26      Because we conclude that the complaint properly alleges a WOCCA claim with respect to felony theft, we need not decide whether the complaint adequately alleges acts of mail fraud, even though the parties dispute the issue.  See Patrick Fur Farm, Inc. v. United Vaccines, Inc., 2005 WI App 190, ¶8 n.1, 286 Wis. 2d 774, 703 N.W.2d 707 (“[W]e decide cases on the narrowest possible grounds.”). 

27      We further conclude that the voluntary payment doctrine does not apply to preclude MBS’s WOCCA claim.  Similar to Wis. Stat. §§ 100.207 and 100.18, the purpose of the WOCCA is to compensate parties that have been injured by racketeering and to deter such behavior.  See Wis. Stat. § 946.81 (“The legislature finds that a severe problem is posed in this state by the increasing organization among certain criminal elements and the increasing extent to which criminal activities and funds acquired as a result of criminal activity are being directed to and against the legitimate economy of the state. The legislature declares that the intent of the Wisconsin Organized Crime Control Act is to impose sanctions against this subversion of the economy by organized criminal elements and to provide compensation to private persons injured thereby.”).  Also, as we recently held in S.C. Johnson & Son, Inc. v. Morris, 2010 WI App 6, ¶33, 322 Wis. 2d 766, 799 N.W.2d 19, the remedial provisions of the WOCCA are to be given “liberal construction.”  Given the statutory purpose and the mandate that the statute is to be construed broadly to effectuate its manifest purpose, we conclude that applying the voluntary payment doctrine would frustrate the purpose of the WOCCA.  Cf.

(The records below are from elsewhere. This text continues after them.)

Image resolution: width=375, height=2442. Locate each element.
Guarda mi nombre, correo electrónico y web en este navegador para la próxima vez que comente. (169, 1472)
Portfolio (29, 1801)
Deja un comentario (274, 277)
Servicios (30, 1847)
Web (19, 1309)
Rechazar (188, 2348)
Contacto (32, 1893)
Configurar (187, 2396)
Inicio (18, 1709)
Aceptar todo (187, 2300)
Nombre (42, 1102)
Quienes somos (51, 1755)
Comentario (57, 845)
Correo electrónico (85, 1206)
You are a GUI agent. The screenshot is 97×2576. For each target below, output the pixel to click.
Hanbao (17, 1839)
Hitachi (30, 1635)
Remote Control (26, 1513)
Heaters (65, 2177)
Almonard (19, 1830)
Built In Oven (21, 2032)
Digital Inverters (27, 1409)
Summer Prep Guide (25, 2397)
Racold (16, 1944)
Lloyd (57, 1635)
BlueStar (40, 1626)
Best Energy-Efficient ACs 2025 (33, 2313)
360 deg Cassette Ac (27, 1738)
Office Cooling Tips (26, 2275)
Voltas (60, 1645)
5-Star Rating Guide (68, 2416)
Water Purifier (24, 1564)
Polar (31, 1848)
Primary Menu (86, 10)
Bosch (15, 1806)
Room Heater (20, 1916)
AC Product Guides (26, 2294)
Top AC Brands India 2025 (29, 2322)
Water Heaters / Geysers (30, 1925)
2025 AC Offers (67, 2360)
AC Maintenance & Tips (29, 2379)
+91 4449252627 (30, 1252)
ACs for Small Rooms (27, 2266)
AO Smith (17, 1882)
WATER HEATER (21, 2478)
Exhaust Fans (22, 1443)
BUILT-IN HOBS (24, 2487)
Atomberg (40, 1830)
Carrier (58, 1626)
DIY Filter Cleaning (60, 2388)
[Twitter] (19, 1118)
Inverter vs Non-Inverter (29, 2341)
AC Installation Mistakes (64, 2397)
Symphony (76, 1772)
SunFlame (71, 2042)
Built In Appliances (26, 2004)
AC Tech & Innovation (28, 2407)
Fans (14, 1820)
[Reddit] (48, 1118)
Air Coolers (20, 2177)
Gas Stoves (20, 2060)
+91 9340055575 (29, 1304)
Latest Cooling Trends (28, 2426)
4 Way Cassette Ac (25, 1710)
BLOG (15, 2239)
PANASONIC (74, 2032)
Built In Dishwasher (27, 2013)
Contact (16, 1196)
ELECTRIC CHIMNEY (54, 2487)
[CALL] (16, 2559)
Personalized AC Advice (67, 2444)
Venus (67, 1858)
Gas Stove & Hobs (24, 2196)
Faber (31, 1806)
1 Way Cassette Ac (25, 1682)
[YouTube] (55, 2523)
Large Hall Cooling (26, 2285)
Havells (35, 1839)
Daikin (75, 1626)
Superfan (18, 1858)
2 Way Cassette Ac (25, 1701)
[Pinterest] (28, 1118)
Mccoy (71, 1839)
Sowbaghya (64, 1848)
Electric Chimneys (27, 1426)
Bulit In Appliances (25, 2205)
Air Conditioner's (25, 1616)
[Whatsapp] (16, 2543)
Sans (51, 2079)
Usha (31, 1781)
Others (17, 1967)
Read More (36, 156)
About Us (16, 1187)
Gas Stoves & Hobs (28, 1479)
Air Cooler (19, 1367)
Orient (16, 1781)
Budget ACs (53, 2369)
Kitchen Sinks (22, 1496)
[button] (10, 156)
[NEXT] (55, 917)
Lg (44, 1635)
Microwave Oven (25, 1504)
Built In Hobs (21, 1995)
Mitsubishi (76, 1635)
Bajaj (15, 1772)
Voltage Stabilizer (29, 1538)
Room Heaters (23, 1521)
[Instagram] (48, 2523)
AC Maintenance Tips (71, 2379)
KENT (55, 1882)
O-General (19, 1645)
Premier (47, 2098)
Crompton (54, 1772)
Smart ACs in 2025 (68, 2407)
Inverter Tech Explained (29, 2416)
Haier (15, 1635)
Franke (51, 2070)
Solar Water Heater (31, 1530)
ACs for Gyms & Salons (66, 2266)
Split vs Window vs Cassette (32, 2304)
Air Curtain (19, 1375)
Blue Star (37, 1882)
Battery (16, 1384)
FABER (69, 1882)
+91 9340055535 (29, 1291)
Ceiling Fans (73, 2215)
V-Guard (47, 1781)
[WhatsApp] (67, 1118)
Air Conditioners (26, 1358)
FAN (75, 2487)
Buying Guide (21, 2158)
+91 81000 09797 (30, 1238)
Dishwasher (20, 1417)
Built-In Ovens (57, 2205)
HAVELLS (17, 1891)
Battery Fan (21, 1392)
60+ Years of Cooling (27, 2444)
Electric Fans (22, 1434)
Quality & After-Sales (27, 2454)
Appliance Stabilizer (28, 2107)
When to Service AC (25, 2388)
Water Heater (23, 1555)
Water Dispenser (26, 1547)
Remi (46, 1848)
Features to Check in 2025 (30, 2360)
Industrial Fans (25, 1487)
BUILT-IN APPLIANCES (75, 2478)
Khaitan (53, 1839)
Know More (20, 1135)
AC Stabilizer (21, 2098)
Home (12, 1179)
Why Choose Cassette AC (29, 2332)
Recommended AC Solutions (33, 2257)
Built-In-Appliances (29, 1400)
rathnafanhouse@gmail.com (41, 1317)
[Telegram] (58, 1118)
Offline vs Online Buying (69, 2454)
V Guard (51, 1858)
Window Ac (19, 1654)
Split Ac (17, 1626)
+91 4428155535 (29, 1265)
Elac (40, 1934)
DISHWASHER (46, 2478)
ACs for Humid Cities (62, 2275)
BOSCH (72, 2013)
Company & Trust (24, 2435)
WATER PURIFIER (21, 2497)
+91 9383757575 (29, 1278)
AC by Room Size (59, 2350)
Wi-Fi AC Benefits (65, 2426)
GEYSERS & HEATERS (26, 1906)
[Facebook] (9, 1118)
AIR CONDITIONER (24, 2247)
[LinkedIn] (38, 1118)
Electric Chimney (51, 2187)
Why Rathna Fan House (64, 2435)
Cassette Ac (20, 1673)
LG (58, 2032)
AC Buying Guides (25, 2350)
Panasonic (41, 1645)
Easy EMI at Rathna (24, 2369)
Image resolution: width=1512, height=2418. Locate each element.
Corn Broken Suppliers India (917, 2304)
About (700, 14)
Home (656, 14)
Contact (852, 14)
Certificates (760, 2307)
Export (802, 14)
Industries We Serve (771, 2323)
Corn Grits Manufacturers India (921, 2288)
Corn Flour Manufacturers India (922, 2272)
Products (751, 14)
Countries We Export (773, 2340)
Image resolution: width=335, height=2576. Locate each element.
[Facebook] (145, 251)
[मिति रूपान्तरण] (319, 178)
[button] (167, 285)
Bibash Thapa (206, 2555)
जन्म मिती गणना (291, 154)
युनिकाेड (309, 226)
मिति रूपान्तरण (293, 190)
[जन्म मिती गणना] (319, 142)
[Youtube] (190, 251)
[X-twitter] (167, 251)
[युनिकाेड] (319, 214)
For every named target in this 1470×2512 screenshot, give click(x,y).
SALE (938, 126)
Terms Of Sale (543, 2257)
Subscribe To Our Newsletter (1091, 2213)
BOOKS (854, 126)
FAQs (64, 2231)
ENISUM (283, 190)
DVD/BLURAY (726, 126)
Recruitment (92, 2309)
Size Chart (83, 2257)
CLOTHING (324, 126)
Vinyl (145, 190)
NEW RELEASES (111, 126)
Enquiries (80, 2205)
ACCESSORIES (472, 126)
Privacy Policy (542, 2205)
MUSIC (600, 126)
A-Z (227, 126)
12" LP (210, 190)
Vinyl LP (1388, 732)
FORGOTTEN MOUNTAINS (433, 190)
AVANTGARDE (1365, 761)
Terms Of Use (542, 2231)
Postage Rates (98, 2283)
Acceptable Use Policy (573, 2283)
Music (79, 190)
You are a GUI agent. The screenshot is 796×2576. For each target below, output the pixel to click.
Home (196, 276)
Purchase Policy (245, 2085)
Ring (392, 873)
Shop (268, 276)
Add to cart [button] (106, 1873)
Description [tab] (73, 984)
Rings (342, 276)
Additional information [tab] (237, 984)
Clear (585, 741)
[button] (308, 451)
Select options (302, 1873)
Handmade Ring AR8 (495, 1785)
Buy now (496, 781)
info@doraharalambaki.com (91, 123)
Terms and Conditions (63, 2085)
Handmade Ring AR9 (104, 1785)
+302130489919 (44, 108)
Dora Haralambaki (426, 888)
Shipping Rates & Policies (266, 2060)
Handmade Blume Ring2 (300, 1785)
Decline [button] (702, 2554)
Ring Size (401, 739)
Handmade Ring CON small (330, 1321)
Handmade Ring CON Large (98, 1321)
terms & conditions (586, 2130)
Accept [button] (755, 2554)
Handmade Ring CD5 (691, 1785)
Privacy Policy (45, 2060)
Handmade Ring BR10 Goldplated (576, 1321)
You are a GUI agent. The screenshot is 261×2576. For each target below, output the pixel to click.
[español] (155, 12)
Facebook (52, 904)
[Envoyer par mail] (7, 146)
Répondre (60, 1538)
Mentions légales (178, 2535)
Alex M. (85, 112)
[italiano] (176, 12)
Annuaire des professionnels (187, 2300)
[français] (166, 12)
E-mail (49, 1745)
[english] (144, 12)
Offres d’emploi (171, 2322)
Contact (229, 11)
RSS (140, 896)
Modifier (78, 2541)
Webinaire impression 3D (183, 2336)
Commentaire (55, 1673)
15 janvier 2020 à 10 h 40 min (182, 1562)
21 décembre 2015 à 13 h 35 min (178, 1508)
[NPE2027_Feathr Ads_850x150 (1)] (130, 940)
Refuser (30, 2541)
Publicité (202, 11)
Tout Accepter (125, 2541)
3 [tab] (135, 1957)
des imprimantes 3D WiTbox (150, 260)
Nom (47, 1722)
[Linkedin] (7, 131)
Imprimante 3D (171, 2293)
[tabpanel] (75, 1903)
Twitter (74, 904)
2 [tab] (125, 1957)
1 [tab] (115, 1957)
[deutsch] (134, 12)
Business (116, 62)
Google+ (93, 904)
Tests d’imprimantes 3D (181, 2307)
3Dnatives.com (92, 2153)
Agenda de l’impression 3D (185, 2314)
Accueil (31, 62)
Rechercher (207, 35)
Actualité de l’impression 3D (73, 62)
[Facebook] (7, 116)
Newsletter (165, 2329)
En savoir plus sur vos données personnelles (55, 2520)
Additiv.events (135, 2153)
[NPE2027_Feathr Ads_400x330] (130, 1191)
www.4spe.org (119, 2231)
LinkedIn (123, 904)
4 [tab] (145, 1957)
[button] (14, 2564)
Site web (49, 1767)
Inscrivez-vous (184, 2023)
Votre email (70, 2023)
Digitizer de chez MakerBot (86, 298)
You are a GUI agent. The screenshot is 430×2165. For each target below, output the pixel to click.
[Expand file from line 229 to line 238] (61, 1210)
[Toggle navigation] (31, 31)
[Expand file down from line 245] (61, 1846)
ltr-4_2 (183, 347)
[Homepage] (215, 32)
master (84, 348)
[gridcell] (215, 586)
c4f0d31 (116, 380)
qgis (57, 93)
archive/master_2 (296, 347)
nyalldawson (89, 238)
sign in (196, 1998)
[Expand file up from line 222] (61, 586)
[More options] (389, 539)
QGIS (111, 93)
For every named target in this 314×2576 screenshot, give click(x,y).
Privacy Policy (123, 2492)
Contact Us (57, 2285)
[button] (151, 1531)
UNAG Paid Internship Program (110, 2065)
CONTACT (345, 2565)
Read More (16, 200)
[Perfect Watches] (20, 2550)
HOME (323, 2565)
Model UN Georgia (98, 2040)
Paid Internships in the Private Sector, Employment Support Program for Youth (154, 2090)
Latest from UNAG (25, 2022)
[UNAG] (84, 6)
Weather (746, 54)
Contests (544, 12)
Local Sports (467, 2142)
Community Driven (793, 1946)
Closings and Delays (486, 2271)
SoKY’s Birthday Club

MBS II, 338 Wis. 2d 647, ¶82 (“[T]he conflict between the statute’s purpose and the common law defense leaves no doubt that the legislature intended that the common law defense should not be applied to bar claims under the statute.”).  Consequently, we hold that the voluntary payment doctrine does not, in fact, bar MBS’s WOCCA claims.  Therefore, because MBS has stated a valid WOCCA claim, and because the voluntary payment doctrine does not apply, we deny defendants’ motion to dismiss.

Conclusion

28      In light of the foregoing, we affirm the part of the trial court’s order denying ILD’s motion to dismiss MBS’s § 100.207(2) claim; reverse the part of the trial court’s order granting ILD’s motion to dismiss MBS’s § 100.207(3)(a) claim; reverse the part of the trial court’s order granting defendants’ motion to dismiss MBS’s § 100.18 claim; and reverse the part of the trial court’s order granting defendants’ motion to dismiss MBS’s WOCCA claim. 

            By the Court.— Order affirmed in part; reversed in part.

 

 


 

 



[1]  All references to the Wisconsin Statutes are to the 2009-10 version unless otherwise noted.

[2]  To the extent the parties argue issues not addressed by this opinion, we conclude that our decision resolves all dispositive issues.  See Patrick Fur Farm, Inc. v. United Vaccines, Inc., 2005 WI App 190, ¶8 n.1, 286 Wis. 2d 774, 703 N.W.2d 707 (“[W]e decide cases on the narrowest possible grounds.”). 

[3]  As will be discussed herein, the trial court granted defendants’ motion to dismiss MBS’s WOCCA claim on grounds that it was precluded by the voluntary payment doctrine.  It did not otherwise discuss whether MBS’s WOCCA claim was properly pled.